■ Exercise requirements: State how many lines in the entries below hold the string "header", and give nothing besides that number.

(Saved data entries)
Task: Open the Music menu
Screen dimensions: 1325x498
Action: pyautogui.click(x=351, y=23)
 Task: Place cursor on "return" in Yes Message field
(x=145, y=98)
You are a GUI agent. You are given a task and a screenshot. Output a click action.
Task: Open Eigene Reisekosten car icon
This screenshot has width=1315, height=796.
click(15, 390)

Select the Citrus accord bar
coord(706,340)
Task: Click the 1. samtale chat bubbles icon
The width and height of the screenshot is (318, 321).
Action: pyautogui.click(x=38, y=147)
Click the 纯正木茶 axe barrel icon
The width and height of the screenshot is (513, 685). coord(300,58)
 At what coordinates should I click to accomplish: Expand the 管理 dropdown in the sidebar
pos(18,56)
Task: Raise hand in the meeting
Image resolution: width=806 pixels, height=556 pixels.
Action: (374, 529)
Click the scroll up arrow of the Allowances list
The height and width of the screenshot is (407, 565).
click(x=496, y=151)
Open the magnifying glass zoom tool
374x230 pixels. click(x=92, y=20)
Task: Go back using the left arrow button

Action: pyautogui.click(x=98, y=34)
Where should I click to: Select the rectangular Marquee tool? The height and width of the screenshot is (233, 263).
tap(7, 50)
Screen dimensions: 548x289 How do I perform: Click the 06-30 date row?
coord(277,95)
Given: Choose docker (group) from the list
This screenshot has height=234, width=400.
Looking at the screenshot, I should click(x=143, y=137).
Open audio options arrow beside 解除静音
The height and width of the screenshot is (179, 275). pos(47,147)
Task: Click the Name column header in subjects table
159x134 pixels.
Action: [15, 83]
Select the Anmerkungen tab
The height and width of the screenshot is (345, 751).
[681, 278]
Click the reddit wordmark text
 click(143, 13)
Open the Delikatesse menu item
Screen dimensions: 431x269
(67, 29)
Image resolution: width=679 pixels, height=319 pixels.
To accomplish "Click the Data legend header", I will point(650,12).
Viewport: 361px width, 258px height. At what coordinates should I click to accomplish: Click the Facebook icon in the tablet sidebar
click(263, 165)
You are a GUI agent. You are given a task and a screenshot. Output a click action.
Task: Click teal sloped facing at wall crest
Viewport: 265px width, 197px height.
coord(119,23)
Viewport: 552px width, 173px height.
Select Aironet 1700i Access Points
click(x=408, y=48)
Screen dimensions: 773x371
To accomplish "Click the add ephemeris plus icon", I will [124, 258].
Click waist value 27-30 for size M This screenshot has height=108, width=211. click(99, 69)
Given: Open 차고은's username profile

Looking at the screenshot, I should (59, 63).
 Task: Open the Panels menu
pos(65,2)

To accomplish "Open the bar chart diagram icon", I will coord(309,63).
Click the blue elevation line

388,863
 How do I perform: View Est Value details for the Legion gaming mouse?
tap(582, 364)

■ Response area: 2